[BEGIN Records to use]
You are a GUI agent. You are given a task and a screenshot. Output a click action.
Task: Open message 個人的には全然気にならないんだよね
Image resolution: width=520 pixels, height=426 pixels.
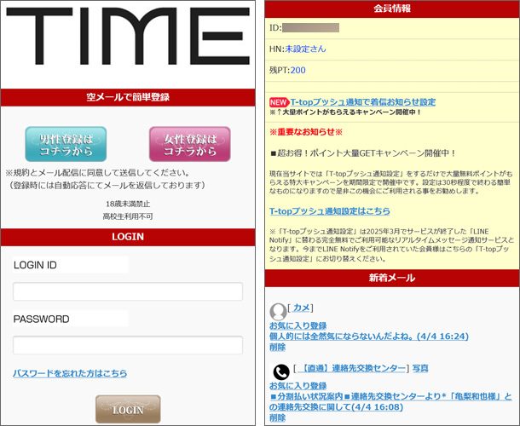pyautogui.click(x=367, y=337)
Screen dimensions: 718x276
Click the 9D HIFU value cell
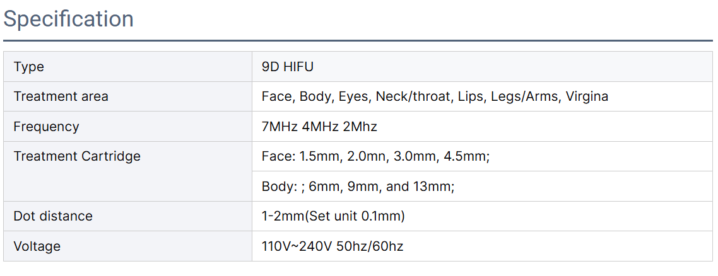(x=482, y=67)
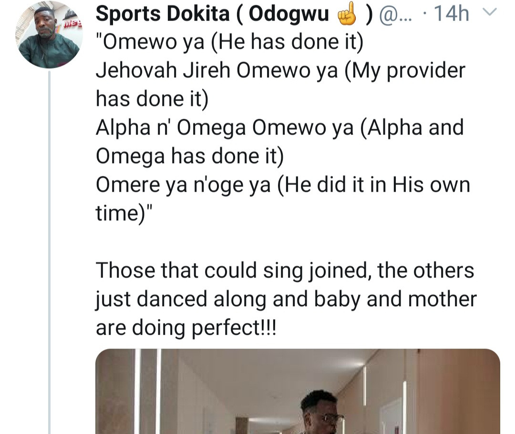Tap the "are doing perfect!!!" text
Screen dimensions: 515x434
[x=186, y=328]
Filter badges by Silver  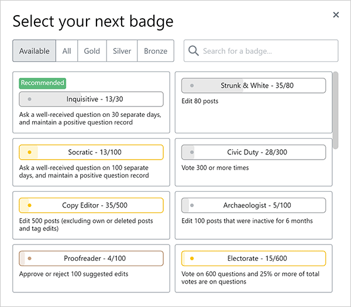pyautogui.click(x=122, y=51)
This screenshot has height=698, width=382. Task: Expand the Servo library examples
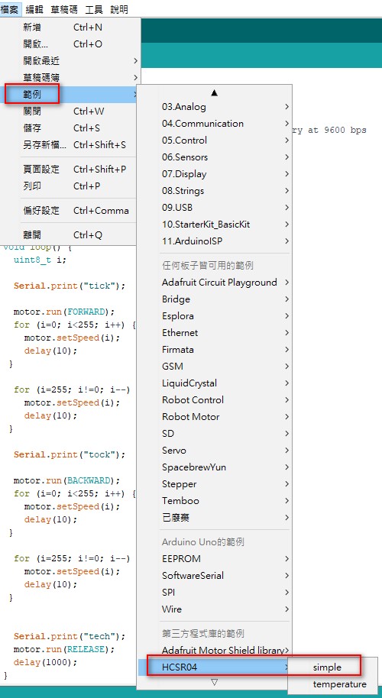coord(215,450)
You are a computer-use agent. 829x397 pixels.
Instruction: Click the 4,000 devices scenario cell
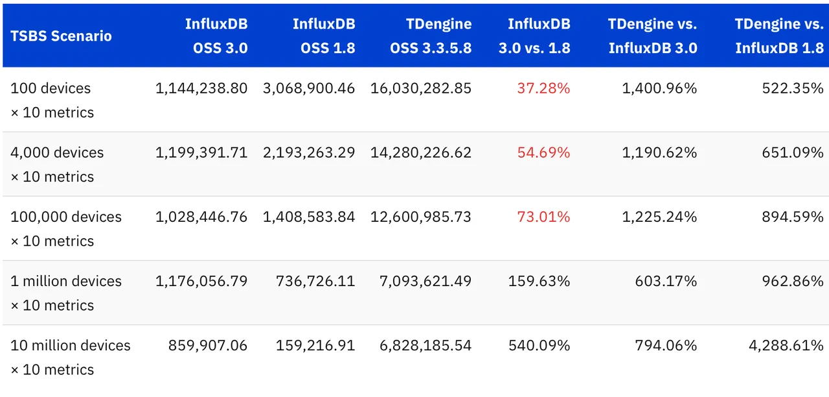coord(57,164)
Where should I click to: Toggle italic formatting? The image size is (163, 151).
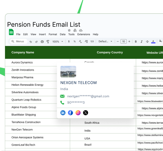click(x=141, y=42)
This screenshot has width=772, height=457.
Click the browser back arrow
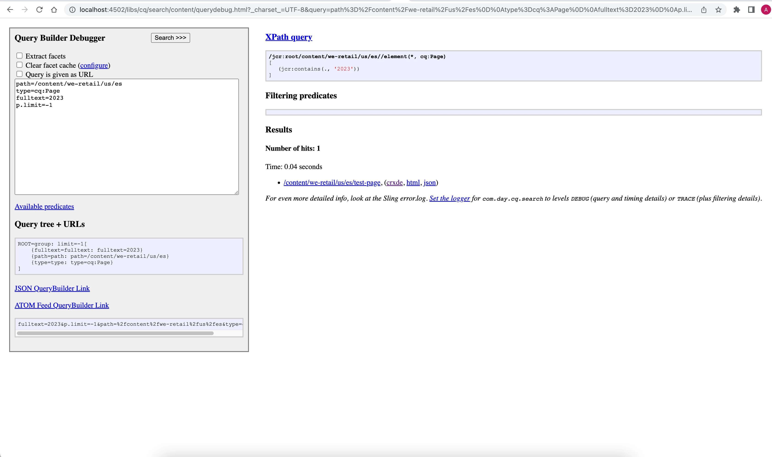[x=10, y=10]
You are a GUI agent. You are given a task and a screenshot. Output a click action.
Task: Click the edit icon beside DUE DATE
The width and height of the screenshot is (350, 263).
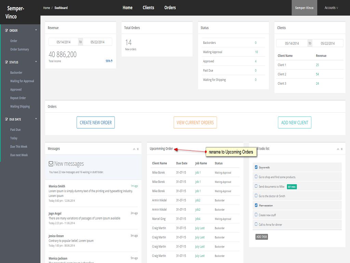coord(6,120)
[END Records to use]
Recast the rows as a Markdown table with the columns "Number" and "Line", starting with the line that contains "Where should I" and going on through the end of the rows. Include only those lines, omit blank lines, and leave the pictures out.

• [Solution]:
| Number | Line |
|---|---|
| 1 | Where should I click to: Toggle italic formatting? The image size is (163, 151). |
| 2 | click(x=141, y=42) |
| 3 | This screenshot has width=772, height=457. |
| 4 | Click the browser back arrow |
| 5 | [x=10, y=10] |
| 6 | You are a GUI agent. You are given a task and a screenshot. Output a click action. |
| 7 | Task: Click the edit icon beside DUE DATE |
| 8 | The width and height of the screenshot is (350, 263). |
| 9 | coord(6,120) |